Three-dimensional hybrid of iron–titanium mixed oxide/nitrogen-doped graphene on Ni foam as a superior electrocatalyst for oxygen evolution reaction

Abstract

Growing demands for clean and renewable energy technologies have sparked broad research on the development of highly efficient and stable non-noble metal electrocatalysts for oxygen evolution reaction (OER). In this regard, in the present work a three-dimensional Fe2TiO5/nitrogen-doped graphene (denoted as 3D FTO/NG) hybrid electrocatalyst was synthesized via a facile in-situ process using a hydrothermal method. Structural characterization of the prepared nanocomposite is performed by various techniques e.g. field emission scanning electron microscopy (FE-SEM), atomic force microscopy (AFM) analysis, Fourier transform infrared spectra (FT-IR), X-ray photoelectron spectroscopy spectra (XPS), X-ray diffraction (XRD) and Raman spectroscopic methods.

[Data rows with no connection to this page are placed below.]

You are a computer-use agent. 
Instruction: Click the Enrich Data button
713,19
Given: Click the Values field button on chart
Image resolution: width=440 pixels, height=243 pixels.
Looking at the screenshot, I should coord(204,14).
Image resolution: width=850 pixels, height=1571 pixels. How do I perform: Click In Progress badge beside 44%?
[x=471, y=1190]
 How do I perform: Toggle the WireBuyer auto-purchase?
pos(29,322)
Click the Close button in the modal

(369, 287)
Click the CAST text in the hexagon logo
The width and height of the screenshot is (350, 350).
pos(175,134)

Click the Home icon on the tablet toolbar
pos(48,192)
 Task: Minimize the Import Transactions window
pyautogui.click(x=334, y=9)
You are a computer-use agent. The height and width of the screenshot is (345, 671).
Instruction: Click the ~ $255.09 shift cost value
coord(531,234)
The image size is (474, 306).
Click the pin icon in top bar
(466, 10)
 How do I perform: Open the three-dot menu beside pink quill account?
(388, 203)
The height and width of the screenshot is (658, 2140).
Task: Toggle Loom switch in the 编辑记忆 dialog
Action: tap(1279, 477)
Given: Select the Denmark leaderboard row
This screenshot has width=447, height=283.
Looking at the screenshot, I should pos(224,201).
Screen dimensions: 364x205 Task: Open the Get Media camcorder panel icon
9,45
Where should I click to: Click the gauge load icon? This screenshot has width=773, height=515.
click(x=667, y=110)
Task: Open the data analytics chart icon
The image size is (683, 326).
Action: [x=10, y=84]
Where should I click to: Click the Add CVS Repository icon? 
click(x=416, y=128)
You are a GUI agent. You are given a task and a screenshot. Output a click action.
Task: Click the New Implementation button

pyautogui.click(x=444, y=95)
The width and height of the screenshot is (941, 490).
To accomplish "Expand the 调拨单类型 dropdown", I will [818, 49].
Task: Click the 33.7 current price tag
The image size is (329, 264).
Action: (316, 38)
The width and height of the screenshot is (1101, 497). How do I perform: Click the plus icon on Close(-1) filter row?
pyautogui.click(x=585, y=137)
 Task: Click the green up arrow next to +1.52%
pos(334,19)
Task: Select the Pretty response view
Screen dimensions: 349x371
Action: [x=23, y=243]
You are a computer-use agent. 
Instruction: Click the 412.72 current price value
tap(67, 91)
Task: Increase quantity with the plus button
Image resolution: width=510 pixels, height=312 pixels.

A novel binder-free electrode for OER activity has been prepared by coating a 3D FTO/NG onto nickel foam (NF). In particular, the 3D FTO/NG nanocomposite, which is synthesized with in-situ hydrothermal process, exhibited a remarkable OER performance in alkaline media. The prepared electrocatalyst showed a small overpotential of 0.36 V with a Tafel slope of 0.07 V dec−1 at 100 A m−2 with a long-term stability for OER reaction in 1 M KOH. The outstanding OER performance and durability of 3D FTO/NG can be attributed to the synergistic effects originating from NG and FTO in the prepared electrocatalyst, which helps to enhance the conductivity of the nanocomposite. The presence of conductive NG in the prepared 3D nanocomposite can not only improve the mechanical stability, but also facilitate its electron transport. Also, N atoms and FTO provide abundant electrocatalytic active sites, which accelerate evolution of gas bubbles. This work provides a promising approach for synthesis of inexpensive and efficient OER electrocatalysts.